:: INFORMATION SHOWN ::
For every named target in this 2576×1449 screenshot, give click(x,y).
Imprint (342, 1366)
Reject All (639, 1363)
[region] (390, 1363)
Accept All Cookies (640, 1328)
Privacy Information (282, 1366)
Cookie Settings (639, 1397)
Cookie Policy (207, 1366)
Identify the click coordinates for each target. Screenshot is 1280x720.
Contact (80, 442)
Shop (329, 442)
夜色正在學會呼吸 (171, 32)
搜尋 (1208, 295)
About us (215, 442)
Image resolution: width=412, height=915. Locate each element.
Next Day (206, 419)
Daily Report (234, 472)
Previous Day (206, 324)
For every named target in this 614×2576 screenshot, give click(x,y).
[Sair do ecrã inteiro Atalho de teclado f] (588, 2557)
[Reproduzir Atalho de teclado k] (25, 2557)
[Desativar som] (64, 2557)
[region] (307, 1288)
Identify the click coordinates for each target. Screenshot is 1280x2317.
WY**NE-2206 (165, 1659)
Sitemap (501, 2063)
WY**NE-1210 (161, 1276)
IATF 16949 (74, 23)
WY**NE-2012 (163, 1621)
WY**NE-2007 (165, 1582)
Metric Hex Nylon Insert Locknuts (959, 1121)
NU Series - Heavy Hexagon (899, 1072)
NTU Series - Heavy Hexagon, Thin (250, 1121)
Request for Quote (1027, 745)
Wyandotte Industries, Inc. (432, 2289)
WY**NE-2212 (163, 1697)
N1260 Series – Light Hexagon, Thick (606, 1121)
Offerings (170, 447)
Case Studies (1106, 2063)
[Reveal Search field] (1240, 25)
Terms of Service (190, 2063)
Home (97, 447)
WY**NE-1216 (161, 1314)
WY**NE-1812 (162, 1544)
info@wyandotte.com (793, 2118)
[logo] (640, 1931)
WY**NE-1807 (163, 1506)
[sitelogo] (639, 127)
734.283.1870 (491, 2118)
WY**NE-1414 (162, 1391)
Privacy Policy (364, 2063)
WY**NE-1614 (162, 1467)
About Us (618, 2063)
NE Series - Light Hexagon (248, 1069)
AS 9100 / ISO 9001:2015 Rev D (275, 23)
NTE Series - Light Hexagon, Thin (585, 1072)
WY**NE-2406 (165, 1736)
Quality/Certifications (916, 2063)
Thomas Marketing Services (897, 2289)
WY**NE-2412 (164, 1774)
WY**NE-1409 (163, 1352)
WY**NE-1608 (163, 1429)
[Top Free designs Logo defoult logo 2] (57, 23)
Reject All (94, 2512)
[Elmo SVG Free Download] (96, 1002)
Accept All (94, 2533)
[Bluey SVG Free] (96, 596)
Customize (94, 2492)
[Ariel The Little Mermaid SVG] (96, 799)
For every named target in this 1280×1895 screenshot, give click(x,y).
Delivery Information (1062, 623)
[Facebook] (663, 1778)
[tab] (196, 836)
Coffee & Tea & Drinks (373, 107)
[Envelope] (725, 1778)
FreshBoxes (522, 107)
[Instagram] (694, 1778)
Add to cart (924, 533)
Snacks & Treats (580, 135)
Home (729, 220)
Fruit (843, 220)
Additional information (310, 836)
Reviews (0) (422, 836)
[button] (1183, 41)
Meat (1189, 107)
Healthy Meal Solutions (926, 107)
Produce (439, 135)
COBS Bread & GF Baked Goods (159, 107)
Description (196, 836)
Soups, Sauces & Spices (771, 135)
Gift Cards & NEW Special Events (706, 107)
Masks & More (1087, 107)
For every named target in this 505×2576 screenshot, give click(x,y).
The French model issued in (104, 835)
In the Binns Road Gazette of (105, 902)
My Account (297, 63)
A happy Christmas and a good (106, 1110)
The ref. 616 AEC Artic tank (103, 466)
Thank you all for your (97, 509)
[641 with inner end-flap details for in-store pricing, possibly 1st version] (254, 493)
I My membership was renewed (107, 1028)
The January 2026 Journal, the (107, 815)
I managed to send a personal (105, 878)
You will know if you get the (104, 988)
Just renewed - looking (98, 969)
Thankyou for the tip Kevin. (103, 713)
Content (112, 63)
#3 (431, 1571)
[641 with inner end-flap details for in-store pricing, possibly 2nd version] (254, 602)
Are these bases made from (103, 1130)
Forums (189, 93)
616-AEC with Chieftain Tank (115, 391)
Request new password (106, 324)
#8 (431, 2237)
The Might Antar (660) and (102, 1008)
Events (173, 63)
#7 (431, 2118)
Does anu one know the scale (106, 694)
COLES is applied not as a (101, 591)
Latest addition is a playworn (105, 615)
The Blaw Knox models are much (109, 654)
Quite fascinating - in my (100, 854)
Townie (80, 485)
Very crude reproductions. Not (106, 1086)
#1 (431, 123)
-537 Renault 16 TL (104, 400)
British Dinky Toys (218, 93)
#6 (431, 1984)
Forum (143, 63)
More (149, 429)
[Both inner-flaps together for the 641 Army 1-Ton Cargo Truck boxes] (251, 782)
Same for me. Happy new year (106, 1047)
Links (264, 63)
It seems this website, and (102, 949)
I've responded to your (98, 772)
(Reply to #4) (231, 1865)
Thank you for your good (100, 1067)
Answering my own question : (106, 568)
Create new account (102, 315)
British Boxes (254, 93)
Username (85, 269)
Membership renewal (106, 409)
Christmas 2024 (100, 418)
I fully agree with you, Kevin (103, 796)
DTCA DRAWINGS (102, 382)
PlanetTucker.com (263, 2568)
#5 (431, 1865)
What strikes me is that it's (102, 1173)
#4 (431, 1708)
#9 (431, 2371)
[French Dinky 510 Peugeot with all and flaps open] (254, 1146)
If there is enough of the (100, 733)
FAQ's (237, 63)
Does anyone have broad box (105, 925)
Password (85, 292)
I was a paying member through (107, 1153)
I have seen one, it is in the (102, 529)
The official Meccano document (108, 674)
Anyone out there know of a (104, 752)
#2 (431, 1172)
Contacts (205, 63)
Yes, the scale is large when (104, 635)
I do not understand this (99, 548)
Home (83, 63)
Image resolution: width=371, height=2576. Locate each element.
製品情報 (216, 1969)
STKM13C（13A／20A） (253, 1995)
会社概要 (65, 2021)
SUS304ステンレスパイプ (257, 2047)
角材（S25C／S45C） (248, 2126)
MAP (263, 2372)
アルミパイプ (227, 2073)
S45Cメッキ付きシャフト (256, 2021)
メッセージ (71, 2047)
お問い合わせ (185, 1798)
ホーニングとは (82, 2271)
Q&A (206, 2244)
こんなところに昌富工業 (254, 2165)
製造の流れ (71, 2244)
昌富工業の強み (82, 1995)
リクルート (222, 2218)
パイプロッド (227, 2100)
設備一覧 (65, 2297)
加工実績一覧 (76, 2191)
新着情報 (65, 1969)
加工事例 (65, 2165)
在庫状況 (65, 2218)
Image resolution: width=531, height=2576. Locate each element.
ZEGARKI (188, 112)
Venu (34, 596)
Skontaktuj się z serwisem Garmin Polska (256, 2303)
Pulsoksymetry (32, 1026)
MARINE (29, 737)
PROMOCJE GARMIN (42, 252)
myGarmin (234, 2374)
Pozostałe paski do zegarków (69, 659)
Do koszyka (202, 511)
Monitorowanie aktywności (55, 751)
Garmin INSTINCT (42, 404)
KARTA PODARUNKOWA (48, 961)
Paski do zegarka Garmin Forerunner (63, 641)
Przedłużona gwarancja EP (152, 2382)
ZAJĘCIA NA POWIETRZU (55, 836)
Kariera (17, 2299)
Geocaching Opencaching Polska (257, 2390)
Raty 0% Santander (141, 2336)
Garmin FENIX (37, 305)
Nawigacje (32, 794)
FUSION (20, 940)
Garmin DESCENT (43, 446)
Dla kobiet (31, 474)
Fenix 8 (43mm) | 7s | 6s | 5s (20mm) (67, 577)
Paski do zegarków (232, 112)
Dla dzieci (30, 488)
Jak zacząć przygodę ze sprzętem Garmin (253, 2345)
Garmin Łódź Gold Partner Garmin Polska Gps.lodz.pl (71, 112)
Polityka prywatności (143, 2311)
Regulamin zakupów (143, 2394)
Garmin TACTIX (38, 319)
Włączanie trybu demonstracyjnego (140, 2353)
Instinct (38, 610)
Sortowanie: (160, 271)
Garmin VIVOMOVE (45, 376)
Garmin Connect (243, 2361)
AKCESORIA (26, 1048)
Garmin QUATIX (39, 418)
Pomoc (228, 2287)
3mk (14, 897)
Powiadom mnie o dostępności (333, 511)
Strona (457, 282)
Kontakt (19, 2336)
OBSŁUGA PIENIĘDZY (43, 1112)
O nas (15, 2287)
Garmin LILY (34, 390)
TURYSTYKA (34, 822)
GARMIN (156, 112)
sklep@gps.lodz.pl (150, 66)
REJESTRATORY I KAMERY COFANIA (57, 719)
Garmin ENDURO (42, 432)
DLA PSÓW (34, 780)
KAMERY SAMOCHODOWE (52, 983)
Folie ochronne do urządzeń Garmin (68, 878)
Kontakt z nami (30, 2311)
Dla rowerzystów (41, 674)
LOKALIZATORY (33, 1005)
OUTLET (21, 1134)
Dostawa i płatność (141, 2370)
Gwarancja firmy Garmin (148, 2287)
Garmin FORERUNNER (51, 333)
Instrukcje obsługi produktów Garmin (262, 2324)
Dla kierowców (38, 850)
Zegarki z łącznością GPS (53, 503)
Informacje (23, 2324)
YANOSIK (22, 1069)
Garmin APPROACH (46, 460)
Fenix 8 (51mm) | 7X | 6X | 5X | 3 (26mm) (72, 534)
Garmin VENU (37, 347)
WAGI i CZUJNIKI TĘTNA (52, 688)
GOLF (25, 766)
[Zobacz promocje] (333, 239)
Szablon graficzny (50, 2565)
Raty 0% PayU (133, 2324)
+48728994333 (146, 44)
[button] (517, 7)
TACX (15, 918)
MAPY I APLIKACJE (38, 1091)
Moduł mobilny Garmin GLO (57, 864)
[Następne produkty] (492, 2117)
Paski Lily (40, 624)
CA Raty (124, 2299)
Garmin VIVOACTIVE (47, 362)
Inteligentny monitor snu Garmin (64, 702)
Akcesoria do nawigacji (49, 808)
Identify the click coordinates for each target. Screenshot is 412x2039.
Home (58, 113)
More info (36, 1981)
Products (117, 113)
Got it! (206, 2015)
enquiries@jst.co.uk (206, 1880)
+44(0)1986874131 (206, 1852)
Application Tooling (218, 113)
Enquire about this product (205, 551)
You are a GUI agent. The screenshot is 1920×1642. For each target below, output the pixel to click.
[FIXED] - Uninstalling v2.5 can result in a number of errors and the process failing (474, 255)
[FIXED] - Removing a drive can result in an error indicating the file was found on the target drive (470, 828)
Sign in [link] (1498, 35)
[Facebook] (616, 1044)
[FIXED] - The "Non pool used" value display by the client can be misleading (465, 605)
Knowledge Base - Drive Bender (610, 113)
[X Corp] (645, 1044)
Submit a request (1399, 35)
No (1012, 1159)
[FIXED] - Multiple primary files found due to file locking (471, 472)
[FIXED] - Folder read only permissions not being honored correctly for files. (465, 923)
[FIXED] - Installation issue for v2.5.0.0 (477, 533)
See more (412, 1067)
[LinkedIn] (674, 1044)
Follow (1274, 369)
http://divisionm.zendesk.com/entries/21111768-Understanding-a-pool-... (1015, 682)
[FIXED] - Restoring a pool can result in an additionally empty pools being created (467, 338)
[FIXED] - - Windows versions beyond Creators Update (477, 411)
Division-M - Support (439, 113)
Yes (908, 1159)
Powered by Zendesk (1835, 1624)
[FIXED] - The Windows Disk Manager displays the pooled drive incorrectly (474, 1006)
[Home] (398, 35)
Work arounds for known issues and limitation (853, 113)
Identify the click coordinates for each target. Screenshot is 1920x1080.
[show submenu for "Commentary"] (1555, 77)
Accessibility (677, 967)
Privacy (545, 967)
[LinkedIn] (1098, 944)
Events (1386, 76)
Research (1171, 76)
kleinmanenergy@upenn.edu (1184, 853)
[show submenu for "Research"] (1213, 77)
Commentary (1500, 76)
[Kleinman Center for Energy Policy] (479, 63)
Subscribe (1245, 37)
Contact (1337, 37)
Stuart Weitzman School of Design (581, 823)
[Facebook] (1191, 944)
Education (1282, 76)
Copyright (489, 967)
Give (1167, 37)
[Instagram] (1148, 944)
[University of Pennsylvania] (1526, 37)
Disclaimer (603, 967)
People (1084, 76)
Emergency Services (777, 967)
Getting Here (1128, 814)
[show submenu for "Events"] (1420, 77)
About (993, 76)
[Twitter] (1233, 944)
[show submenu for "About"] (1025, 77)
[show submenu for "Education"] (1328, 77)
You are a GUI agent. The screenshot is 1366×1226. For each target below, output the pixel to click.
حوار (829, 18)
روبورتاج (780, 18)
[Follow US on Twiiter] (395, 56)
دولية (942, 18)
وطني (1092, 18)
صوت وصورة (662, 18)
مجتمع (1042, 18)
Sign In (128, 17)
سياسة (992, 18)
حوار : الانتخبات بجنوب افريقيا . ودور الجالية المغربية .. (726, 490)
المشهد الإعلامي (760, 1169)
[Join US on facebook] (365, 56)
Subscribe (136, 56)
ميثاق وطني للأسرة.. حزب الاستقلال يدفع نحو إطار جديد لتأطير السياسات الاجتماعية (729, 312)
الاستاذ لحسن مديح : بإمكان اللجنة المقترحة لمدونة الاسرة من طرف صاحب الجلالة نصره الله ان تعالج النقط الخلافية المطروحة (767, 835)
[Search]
:::
• [WHAT YOU ARE ASKED TO DO]
Go through the data above from its first line and copy each line exactly, stopping once the line with "Request for Quote (1027, 745)" has been copied.

• [EXERCISE RESULT]
For every named target in this 2576×1449 screenshot, give click(x,y).
Imprint (342, 1366)
Reject All (639, 1363)
[region] (390, 1363)
Accept All Cookies (640, 1328)
Privacy Information (282, 1366)
Cookie Settings (639, 1397)
Cookie Policy (207, 1366)
Identify the click coordinates for each target. Screenshot is 1280x720.
Contact (80, 442)
Shop (329, 442)
夜色正在學會呼吸 (171, 32)
搜尋 (1208, 295)
About us (215, 442)
Image resolution: width=412, height=915. Locate each element.
Next Day (206, 419)
Daily Report (234, 472)
Previous Day (206, 324)
For every named target in this 614×2576 screenshot, give click(x,y).
[Sair do ecrã inteiro Atalho de teclado f] (588, 2557)
[Reproduzir Atalho de teclado k] (25, 2557)
[Desativar som] (64, 2557)
[region] (307, 1288)
Identify the click coordinates for each target. Screenshot is 1280x2317.
WY**NE-2206 (165, 1659)
Sitemap (501, 2063)
WY**NE-1210 (161, 1276)
IATF 16949 (74, 23)
WY**NE-2012 (163, 1621)
WY**NE-2007 (165, 1582)
Metric Hex Nylon Insert Locknuts (959, 1121)
NU Series - Heavy Hexagon (899, 1072)
NTU Series - Heavy Hexagon, Thin (250, 1121)
Request for Quote (1027, 745)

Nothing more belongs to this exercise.